>> START Selected passage

# Long time chef wanting to re-handle



## Draper (Jan 23, 2013)

Hello everyone!

I have read a lot of post on here and figure I might as well become a member so I could share with you all as well.

I am wanting to make and then re-handle a 240 gyuto of mine. The Ho wood is pretty worn now so I have decided to upgrade with something that I create myself. I have done some wood and metal working as a hobbyist but have never tried at making a wa handle until now. I have some curly birch, African blackwood for a ferrule , 3mm nickel-silver for spacers, and some reindeer antler. I'm going to attempt an octagonal shaped handle for my first one. I have an idea of what I want to make but I would like to know how people prefer to make them. Mortise and tenon and dowel seem to be the preferred method with use of slow cure epoxy. What are your opinions on what to use and advantages/disadvantages of doing so? Also does anyone out there have any pictures of a step by step method from wood block to finished handled knife? I haven't found any series of pictures that were from start to finish. I've always been a visual learner. Thank you for anyone that can provide me with any additional insight on the matter.

Thanks everyone,

Draper


----------



## sachem allison (Jan 23, 2013)

welcome!


----------



## Benuser (Jan 23, 2013)

Welcome!


----------



## knyfeknerd (Jan 23, 2013)

Welcome, I am fairly new to handle making but would be glad to help out. If you're ever near Charlotte I'd be happy to show you how I'm doing it.


----------



## kalaeb (Jan 23, 2013)

Welcome. 

The dowel method is the easiest, word of caution on the antler...everytime I used Carbiou, even stuff that had been on the tundra for years, shrank. I would think about getting it stabilized first.

>> END Selected passage

> Challenge 1:
From the opening post of the knife-handle thread, list each item Draper says he already has for building the new handle.
> Challenge 2:
Set down word for word the part of the knife-handle thread that begins at the words "## Draper (Jan" and stops after "all as well.".
> Challenge 3:
Resume the knife-handle thread, writing on from its last sentence.

>> START Source data

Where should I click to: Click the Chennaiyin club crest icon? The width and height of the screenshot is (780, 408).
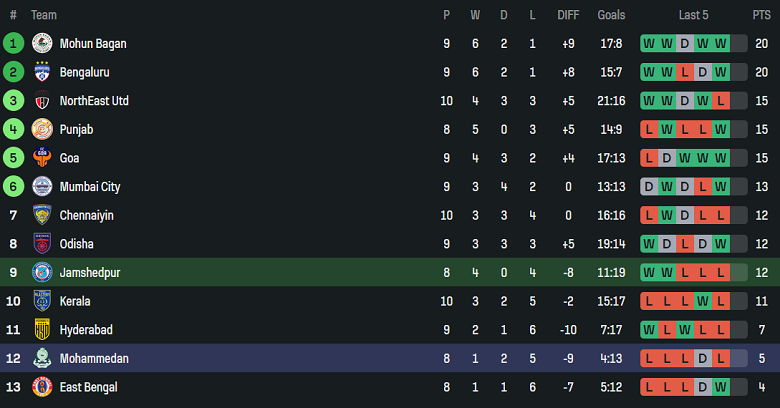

>> END Source data

> Expected output 1:
curly birch; African blackwood (for a ferrule); 3mm nickel-silver (for spacers); reindeer antler

> Expected output 2:
## Draper (Jan 23, 2013)

Hello everyone!

I have read a lot of post on here and figure I might as well become a member so I could share with you all as well.

> Expected output 3:
----------



## Dave Martell (Jan 23, 2013)

Welcome Draper

I'm moving this thread over to the shop talk forum in hopes that you get some responses on your handle making questions there. Either way, good luck with that venture.


----------



## HHH Knives (Jan 23, 2013)

Welcome!!


----------



## RobinW (Jan 24, 2013)

I'd like to see a step by step for a wa as well. I have been shopping with Mark and now i have some knives that are to be practiced on....
That said there are scattered info on this and the old forum which when you add the pieces should give you most of the info.

Welcome by the way!


----------



## NO ChoP! (Jan 24, 2013)

I've seen some pretty good western WIPs, but the wa must be a guarded secret...


----------



## chinacats (Jan 24, 2013)

Greetings Draper! Make sure your wood is stabilized or you will have future issues. BTW, this subforum is where I found most of the information used to do my own. I use a dowel with the 2 pieces and have had no issues--other than cracking a handle when installing. Good luck!


----------



## bikehunter (Jan 24, 2013)

Welcome


----------



## Draper (Jan 25, 2013)

Thanks for the welcome everyone!

I appreciate you moving the thread as well Dave. Is there a consensus on using stabilized wood over non-stabilized? I have never worked with a stabilized wood before as I have always preferred using a natural product. I think I'm going to end up using a dowel method for this first one. I'll take pics all along the way. That way I can either show off my success or failure. Either way I hope to make it a good learning experience for everyone. I found quite a bit of info already on this and other forums that I plan to use. If anyone of you talented handle craftsmen have any trade secrets that you wouldn't mind divulging that would be greatly appreciated.

This was a octagon diagram that I found on another forum. Does anyone have anything else to add?

http://www.foodieforums.com/vbulletin/showthread.php?182-Making-a-Japanese-handle


----------



## kalaeb (Jan 25, 2013)

Unless you are using ironwood or a naturally oily wood like cocobolo I would recommend going for stabilized wood. No sense in doing all that work only to have it shrink.


----------



## Burl Source (Jan 25, 2013)

I am not a handle maker but I do know a little about wood.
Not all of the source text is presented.